▶ [Exercise instructions]:
Please copy every line from the records below that contains the string "will".

Pixel coordinate grounding data:
________________________________________

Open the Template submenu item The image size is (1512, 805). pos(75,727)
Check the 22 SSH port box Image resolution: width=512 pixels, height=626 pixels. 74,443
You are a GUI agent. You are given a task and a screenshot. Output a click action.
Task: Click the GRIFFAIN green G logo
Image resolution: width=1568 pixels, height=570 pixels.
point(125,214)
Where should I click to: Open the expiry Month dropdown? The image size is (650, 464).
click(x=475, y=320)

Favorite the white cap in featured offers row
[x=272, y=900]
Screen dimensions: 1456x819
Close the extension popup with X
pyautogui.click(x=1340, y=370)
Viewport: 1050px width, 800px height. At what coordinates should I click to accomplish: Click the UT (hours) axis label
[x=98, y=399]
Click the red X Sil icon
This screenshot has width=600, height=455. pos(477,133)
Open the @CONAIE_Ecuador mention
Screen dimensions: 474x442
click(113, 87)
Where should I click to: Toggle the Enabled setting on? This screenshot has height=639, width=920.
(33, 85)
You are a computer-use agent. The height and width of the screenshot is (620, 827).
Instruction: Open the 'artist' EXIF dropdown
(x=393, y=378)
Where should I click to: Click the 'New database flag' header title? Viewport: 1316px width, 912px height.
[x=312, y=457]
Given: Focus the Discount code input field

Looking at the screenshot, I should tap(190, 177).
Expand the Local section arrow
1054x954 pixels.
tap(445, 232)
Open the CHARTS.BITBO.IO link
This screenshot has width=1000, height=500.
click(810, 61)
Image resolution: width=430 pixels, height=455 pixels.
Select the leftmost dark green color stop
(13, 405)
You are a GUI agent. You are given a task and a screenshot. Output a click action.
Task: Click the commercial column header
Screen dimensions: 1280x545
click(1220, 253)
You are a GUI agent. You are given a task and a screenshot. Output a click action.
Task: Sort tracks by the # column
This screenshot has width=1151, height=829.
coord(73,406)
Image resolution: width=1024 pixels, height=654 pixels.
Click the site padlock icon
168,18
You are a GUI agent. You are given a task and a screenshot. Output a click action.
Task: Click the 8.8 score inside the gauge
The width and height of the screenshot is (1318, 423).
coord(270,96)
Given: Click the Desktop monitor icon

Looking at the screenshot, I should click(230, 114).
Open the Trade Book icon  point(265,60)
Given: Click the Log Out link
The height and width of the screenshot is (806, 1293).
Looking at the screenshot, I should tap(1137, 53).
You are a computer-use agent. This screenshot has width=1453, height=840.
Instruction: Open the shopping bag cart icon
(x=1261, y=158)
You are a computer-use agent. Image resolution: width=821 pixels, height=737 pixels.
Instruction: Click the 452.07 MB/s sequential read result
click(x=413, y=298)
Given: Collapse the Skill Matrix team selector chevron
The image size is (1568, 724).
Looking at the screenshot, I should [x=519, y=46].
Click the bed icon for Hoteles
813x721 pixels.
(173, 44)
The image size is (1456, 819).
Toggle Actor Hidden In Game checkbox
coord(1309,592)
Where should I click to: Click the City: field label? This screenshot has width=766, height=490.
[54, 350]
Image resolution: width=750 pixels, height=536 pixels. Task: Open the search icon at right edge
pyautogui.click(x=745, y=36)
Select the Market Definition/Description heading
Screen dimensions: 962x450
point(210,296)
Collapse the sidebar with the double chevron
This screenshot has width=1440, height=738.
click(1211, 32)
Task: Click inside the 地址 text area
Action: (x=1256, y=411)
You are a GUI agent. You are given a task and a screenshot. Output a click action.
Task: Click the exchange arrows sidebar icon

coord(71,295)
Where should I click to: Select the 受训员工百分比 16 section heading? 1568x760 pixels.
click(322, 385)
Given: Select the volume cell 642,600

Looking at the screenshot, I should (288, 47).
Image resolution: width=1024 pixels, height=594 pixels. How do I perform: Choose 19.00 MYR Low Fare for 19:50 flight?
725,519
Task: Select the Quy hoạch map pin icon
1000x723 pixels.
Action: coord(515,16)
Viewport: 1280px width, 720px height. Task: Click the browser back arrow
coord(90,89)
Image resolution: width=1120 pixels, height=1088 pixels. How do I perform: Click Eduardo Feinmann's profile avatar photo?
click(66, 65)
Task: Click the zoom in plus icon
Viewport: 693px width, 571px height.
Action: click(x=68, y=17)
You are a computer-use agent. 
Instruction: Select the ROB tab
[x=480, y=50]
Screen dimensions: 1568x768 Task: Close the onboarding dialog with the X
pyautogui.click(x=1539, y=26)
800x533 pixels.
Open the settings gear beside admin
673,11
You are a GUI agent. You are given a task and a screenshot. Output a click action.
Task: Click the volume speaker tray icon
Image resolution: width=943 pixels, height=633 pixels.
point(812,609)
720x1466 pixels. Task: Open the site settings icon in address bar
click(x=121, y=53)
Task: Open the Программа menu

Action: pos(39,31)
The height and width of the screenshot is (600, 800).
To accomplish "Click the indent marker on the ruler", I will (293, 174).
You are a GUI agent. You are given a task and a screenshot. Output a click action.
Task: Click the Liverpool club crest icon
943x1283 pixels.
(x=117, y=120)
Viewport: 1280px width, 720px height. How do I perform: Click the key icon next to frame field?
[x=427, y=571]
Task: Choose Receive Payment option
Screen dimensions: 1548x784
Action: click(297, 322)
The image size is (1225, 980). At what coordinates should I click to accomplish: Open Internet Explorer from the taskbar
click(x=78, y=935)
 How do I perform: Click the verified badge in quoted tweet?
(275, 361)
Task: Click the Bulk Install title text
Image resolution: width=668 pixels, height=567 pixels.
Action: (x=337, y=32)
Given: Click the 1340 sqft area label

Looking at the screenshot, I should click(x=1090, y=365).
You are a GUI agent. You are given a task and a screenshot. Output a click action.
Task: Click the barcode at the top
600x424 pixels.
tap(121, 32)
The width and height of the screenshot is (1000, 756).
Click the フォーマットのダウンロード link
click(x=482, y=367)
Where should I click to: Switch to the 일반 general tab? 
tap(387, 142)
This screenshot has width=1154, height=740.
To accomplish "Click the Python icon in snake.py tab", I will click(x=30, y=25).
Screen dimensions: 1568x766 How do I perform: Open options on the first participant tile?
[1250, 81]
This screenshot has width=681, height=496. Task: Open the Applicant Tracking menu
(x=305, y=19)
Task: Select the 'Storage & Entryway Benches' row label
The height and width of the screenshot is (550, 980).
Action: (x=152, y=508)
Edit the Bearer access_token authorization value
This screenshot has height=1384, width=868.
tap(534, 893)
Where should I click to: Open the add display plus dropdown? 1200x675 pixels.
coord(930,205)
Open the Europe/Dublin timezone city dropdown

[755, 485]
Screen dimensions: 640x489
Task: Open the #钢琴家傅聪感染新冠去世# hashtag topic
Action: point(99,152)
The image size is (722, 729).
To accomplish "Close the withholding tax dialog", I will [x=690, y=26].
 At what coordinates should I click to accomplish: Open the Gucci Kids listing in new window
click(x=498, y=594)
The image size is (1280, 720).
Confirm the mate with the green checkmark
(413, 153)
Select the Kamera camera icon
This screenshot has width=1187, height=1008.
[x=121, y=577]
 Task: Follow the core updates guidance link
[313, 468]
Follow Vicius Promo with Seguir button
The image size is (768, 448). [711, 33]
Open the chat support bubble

________________________________________

▶ [Response for this exercise]:
To accomplish "Click the indent marker on the ruler", I will (293, 174).
To accomplish "Click the Python icon in snake.py tab", I will click(x=30, y=25).
To accomplish "Close the withholding tax dialog", I will [x=690, y=26].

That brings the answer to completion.